At 10:01 AM -0500 4/7/14, Ryan Schmidt wrote:
Dear fellow MacPorts developers and enthusiasts,

I've been working on a new MacPorts web site for some time, and I would like to share with you my work so far:

url: http://macports.ryandesign.com:8080
username: mp
password: 333

It is not yet complete but I hope it gives an idea of the direction I'm going, and I very much hope that you like it.

In some areas I tried multiple different page designs; on those pages you'll see a widget for selecting among them.

Gentle feedback about what works and what doesn't (both functionally and conceptually) and what else you think should be there would be helpful; with any luck I'll agree with you. But let's distinguish between features which are essential to get to a functional first version that we can publish, and those features that would be nice to have eventually but which can be postponed until later so as not to delay the initial release.

My focus so far has been on the following areas:

 * Make the homepage simple and inviting

Very nice!

Possible tweaks: The first section of the page takes up half a screen on my Mac. I think it could be a little more compact. I agree that the Lean More and Contribute sections should move to their own pages. Personally, I think the recent port updates section should be more prominent. Shows that the project is active and gives a flavour for the software that MacPorts actually provides.

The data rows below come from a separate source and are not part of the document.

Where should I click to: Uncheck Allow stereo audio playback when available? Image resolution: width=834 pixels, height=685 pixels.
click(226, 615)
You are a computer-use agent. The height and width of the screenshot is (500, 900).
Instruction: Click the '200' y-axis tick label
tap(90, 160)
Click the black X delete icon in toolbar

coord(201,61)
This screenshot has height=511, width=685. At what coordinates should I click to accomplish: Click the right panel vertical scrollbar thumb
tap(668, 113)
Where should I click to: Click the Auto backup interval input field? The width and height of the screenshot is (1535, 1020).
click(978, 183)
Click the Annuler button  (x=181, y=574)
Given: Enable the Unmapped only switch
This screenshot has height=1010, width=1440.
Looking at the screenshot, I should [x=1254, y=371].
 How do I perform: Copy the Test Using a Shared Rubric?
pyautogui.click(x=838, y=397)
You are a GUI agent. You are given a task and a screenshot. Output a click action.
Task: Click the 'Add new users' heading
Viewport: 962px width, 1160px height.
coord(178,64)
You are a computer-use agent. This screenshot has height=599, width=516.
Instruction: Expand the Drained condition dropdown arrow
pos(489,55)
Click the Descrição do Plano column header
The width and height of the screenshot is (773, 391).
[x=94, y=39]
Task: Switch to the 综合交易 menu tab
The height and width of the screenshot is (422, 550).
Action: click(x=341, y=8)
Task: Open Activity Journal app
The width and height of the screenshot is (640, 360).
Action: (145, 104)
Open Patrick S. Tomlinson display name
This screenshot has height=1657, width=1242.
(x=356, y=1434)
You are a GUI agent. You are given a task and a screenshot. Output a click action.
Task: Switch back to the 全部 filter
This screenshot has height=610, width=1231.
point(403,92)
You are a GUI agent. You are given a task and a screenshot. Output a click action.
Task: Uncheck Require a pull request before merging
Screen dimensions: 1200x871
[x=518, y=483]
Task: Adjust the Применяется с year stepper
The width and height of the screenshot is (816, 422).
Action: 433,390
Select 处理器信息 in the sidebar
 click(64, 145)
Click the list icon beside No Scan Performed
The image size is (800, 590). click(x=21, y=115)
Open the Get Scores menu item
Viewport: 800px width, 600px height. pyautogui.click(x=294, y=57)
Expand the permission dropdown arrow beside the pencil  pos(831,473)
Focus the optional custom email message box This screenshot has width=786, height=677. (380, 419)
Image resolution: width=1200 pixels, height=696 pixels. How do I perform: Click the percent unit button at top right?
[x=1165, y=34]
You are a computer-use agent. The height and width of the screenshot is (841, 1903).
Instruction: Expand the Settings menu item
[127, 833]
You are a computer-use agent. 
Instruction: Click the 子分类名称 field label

* Make the install page as simple as possible, providing instructions specific to each OS X version

Well done, enormous improvement.

* Provide a page for each port, containing helpful information extracted from the Portfile, logically and attractively presented
 * News
 * Site infrastructure
 * Database

Further work to be done, in no particular order and not necessarily before the first release:

 * Further database and import script overhauls (maybe later)
* Port search, at least equivalent to what ports.php on the current web site can do (essential)

Agreed.

 * Port pages:
   * Variants (essential)
   * Licenses (essential)
   * Subports (essential)
* Distributability and binary package availability (nice to have; pretty easy)
   * Version and revision history (nice to have; difficult)

Agreed.

 * Maintainer info pages (later)
 * Category info pages (later)

15 ports per page is too little. Perhaps make it user-selectable? I'd think 25 is the absolute minimum.

However, no one is going to browse the 3,500+ ports in devel. In the badge view it says 2,072. Does that mean 2,072 where the first category is devel; 3,520, have devel somewhere in the list of categories?

I think we should have sub-category pages for the high-volume categories. For example, libhttpd has categories {devel www}. So the devel page could lead to a devel/www sub-category with a much narrowed list. Same for perl, python, php,

As ports are updated, we can try to add/modify categories. There are 20+ categories with 10 or fewer ports according to the badge view. All of these should be pruned. I'm sure others could be combined, as well.

I think each category page could also show the most-requested ports, perhaps the top 25.

* Learn how the new statistics-gathering code in base works and integrate with it

To me, the number of reported installs (split between requested and installed as a dependency) is interesting. Perhaps comparing last week, last month and last year. I think there should be a separate page with more detailed statistics for each port (by OS, by version, etc).



Thanks for all your efforts; it is a huge improvement.